MYRIAM LEROY
Rote Augen
Gelesen von Melika Foroutan
Eine Radiomoderatorin erhält auf Facebook eine Nachricht von einem Fremden. Denis gibt sich als begeisterter Hörer aus. In ihrem Blick, schreibt er, „sei so etwas wie ein Sprung, eine Bruchstelle“. Es sind die Worte eines Stalkers. Und als die Moderatorin seine Freundschaftsanfrage auf Facebook annimmt, erzählt er immer ausufernder, intimer von sich. Immer erbitterter fordert er eine Reaktion. Immer dreister stellt er ihr nach. So lange terrorisiert er sie, bis sie beschließt, sich zu wehren. Die belgische Journalistin Leroy wählt für ihren autobiografisch inspirierten Roman eine ungewöhnliche Form. Die namenlose Icherzählerin referiert ausschließlich aus Dokumenten, meist in indirekter Rede.
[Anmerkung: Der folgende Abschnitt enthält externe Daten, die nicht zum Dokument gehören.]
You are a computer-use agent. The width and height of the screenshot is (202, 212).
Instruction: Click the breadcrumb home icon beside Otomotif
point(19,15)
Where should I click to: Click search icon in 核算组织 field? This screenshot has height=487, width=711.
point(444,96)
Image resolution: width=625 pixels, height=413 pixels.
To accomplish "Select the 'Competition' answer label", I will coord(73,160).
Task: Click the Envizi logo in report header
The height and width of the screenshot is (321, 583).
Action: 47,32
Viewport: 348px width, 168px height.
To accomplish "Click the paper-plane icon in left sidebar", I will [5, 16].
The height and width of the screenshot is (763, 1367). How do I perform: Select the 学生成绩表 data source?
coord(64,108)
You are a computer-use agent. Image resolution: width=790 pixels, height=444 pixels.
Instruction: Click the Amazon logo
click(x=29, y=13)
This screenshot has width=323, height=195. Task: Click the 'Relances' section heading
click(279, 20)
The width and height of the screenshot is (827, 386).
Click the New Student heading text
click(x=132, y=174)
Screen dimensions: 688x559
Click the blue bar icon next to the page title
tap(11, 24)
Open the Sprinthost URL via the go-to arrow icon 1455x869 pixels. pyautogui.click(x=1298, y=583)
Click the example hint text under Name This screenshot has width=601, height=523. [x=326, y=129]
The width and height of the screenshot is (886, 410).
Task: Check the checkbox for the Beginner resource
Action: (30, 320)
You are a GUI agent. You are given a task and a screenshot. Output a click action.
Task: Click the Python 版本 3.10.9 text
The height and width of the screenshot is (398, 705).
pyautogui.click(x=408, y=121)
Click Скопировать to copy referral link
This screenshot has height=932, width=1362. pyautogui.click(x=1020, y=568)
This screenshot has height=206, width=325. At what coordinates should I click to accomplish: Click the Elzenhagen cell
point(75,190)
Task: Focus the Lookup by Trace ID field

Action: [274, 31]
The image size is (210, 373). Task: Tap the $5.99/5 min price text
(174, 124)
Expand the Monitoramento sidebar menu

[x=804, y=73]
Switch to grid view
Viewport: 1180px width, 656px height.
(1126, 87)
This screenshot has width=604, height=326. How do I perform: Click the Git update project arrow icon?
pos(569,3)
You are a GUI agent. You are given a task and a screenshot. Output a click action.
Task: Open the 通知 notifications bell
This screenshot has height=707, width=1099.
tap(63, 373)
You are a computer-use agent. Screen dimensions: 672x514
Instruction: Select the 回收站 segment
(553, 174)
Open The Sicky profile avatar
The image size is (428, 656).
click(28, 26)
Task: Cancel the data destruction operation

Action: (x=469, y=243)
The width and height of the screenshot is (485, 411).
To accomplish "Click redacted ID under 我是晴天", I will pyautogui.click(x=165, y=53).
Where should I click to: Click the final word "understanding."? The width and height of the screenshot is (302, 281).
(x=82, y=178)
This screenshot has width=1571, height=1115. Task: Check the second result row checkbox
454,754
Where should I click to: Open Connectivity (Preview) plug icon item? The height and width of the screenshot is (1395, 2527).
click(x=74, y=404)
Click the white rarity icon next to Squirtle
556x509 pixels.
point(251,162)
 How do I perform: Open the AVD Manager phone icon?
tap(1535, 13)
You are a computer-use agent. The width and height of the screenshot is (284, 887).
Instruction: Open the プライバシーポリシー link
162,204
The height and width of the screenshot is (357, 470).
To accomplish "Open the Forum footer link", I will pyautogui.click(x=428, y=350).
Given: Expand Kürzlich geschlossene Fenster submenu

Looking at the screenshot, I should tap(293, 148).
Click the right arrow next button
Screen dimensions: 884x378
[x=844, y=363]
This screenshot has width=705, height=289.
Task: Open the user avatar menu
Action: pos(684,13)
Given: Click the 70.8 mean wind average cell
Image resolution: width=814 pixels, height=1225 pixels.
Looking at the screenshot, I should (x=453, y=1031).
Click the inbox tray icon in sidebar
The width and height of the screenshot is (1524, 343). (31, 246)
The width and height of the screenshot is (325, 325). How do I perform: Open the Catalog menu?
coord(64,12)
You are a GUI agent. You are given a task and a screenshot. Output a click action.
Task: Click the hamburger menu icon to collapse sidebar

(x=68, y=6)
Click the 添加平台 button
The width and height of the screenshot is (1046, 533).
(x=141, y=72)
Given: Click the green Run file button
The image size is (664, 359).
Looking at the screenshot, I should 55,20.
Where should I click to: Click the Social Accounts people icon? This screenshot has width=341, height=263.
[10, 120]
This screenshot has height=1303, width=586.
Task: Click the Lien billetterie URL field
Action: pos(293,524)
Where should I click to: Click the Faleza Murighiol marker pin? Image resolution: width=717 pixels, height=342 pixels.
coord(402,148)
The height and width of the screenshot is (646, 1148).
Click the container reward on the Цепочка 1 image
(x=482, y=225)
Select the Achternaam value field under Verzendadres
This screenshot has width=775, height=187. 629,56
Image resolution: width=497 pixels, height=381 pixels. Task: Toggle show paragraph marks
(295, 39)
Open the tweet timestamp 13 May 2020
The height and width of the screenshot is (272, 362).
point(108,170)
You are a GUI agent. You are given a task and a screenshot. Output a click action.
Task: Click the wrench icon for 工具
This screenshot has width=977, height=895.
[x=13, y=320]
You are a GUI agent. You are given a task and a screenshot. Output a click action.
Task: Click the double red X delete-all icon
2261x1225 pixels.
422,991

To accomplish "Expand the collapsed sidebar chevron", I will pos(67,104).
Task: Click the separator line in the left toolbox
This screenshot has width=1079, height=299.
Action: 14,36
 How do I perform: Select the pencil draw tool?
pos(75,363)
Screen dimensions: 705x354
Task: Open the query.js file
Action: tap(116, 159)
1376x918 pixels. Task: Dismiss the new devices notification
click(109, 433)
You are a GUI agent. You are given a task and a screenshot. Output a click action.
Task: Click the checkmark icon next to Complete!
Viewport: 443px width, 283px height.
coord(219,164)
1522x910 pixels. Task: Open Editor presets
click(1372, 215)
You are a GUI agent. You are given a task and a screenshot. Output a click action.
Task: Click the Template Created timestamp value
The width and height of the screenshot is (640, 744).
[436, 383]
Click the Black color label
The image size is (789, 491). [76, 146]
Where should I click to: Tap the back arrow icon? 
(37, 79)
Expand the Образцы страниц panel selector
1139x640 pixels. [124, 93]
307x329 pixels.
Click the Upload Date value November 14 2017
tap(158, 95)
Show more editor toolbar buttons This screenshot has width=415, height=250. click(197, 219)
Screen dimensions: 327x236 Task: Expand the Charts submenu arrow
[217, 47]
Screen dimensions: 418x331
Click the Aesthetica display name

Zunächst sind das vor allem die Nachrichten von Denis, ihre Antworten dagegen verschweigt sie. Foroutans lakonisch-sarkastische Lesung verstärkt das Gefühl des Ausgeliefertseins, das dadurch entsteht. Ein penetrierendes Geschwurbel aus Komplimenten, Tiraden, Sentimentalitäten, schmierigen Zweideutigkeiten und misogynen Beschimpfungen, überwürzt mit unzähligen (in Worten wiedergegebenen) Emojis, das einen kalt erschauern lässt.